PROBLEM DESCRIPTION
Copy out every record exactly.

....

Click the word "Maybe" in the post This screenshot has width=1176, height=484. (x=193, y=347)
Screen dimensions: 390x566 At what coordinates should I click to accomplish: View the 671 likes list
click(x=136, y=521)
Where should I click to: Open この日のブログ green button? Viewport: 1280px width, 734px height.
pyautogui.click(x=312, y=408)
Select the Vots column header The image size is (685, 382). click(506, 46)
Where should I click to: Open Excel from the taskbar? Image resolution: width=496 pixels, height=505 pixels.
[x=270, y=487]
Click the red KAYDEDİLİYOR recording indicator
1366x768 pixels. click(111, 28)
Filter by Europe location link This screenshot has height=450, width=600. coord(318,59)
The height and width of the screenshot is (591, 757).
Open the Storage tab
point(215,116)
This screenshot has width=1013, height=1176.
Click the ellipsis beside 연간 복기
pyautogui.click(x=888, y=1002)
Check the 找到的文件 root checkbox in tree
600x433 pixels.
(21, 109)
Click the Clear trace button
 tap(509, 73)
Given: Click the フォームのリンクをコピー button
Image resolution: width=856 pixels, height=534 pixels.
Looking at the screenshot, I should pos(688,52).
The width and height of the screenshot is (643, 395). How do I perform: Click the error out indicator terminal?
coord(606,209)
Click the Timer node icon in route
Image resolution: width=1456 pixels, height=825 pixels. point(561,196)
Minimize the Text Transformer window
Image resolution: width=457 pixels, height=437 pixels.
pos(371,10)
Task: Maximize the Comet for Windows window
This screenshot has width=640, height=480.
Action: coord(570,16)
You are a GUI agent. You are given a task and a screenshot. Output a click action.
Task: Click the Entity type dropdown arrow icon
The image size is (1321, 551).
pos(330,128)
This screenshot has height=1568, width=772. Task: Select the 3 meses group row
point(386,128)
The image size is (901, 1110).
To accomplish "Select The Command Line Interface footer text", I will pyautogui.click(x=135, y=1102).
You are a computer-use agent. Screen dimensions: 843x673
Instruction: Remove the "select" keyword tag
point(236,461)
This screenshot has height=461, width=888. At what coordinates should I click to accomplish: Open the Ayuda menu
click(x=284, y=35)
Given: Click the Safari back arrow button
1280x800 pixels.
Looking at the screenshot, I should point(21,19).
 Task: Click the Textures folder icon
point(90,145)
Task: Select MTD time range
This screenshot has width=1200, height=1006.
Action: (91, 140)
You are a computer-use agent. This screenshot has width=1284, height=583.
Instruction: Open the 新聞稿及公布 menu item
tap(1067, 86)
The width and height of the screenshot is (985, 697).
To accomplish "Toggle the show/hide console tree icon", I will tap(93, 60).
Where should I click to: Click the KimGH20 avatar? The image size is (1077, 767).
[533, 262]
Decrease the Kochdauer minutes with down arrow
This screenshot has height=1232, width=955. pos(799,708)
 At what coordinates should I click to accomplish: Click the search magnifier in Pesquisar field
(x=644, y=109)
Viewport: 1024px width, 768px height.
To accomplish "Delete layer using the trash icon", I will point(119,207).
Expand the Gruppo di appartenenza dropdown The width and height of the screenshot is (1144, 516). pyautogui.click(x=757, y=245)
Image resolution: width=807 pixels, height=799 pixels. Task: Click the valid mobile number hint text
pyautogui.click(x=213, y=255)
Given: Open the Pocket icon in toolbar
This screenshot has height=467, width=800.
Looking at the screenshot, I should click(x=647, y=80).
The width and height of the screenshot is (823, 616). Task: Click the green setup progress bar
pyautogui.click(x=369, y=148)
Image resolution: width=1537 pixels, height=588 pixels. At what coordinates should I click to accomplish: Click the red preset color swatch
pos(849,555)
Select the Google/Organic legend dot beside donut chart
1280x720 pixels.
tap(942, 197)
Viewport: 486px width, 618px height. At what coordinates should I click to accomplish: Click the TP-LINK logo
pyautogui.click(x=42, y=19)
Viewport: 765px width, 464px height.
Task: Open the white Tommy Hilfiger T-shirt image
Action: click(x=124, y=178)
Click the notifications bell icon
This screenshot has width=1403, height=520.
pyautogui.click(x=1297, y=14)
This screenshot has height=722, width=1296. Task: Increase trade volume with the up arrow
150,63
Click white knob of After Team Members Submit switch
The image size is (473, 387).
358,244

....

RESPONSE BOX
Click the word "Maybe" in the post This screenshot has width=1176, height=484. (x=193, y=347)
Screen dimensions: 390x566 At what coordinates should I click to accomplish: View the 671 likes list
click(x=136, y=521)
Where should I click to: Open この日のブログ green button? Viewport: 1280px width, 734px height.
pyautogui.click(x=312, y=408)
Select the Vots column header The image size is (685, 382). click(506, 46)
Where should I click to: Open Excel from the taskbar? Image resolution: width=496 pixels, height=505 pixels.
[x=270, y=487]
Click the red KAYDEDİLİYOR recording indicator
1366x768 pixels. click(111, 28)
Filter by Europe location link This screenshot has height=450, width=600. coord(318,59)
The height and width of the screenshot is (591, 757).
Open the Storage tab
point(215,116)
This screenshot has width=1013, height=1176.
Click the ellipsis beside 연간 복기
pyautogui.click(x=888, y=1002)
Check the 找到的文件 root checkbox in tree
600x433 pixels.
(21, 109)
Click the Clear trace button
 tap(509, 73)
Given: Click the フォームのリンクをコピー button
Image resolution: width=856 pixels, height=534 pixels.
Looking at the screenshot, I should pos(688,52).
The width and height of the screenshot is (643, 395). How do I perform: Click the error out indicator terminal?
coord(606,209)
Click the Timer node icon in route
Image resolution: width=1456 pixels, height=825 pixels. point(561,196)
Minimize the Text Transformer window
Image resolution: width=457 pixels, height=437 pixels.
pos(371,10)
Task: Maximize the Comet for Windows window
This screenshot has width=640, height=480.
Action: coord(570,16)
You are a GUI agent. You are given a task and a screenshot. Output a click action.
Task: Click the Entity type dropdown arrow icon
The image size is (1321, 551).
pos(330,128)
This screenshot has height=1568, width=772. Task: Select the 3 meses group row
point(386,128)
The image size is (901, 1110).
To accomplish "Select The Command Line Interface footer text", I will pyautogui.click(x=135, y=1102).
You are a computer-use agent. Screen dimensions: 843x673
Instruction: Remove the "select" keyword tag
point(236,461)
This screenshot has height=461, width=888. At what coordinates should I click to accomplish: Open the Ayuda menu
click(x=284, y=35)
Given: Click the Safari back arrow button
1280x800 pixels.
Looking at the screenshot, I should point(21,19).
 Task: Click the Textures folder icon
point(90,145)
Task: Select MTD time range
This screenshot has width=1200, height=1006.
Action: (91, 140)
You are a computer-use agent. This screenshot has width=1284, height=583.
Instruction: Open the 新聞稿及公布 menu item
tap(1067, 86)
The width and height of the screenshot is (985, 697).
To accomplish "Toggle the show/hide console tree icon", I will tap(93, 60).
Where should I click to: Click the KimGH20 avatar? The image size is (1077, 767).
[533, 262]
Decrease the Kochdauer minutes with down arrow
This screenshot has height=1232, width=955. pos(799,708)
 At what coordinates should I click to accomplish: Click the search magnifier in Pesquisar field
(x=644, y=109)
Viewport: 1024px width, 768px height.
To accomplish "Delete layer using the trash icon", I will point(119,207).
Expand the Gruppo di appartenenza dropdown The width and height of the screenshot is (1144, 516). pyautogui.click(x=757, y=245)
Image resolution: width=807 pixels, height=799 pixels. Task: Click the valid mobile number hint text
pyautogui.click(x=213, y=255)
Given: Open the Pocket icon in toolbar
This screenshot has height=467, width=800.
Looking at the screenshot, I should click(x=647, y=80).
The width and height of the screenshot is (823, 616). Task: Click the green setup progress bar
pyautogui.click(x=369, y=148)
Image resolution: width=1537 pixels, height=588 pixels. At what coordinates should I click to accomplish: Click the red preset color swatch
pos(849,555)
Select the Google/Organic legend dot beside donut chart
1280x720 pixels.
tap(942, 197)
Viewport: 486px width, 618px height. At what coordinates should I click to accomplish: Click the TP-LINK logo
pyautogui.click(x=42, y=19)
Viewport: 765px width, 464px height.
Task: Open the white Tommy Hilfiger T-shirt image
Action: click(x=124, y=178)
Click the notifications bell icon
This screenshot has width=1403, height=520.
pyautogui.click(x=1297, y=14)
This screenshot has height=722, width=1296. Task: Increase trade volume with the up arrow
150,63
Click white knob of After Team Members Submit switch
The image size is (473, 387).
358,244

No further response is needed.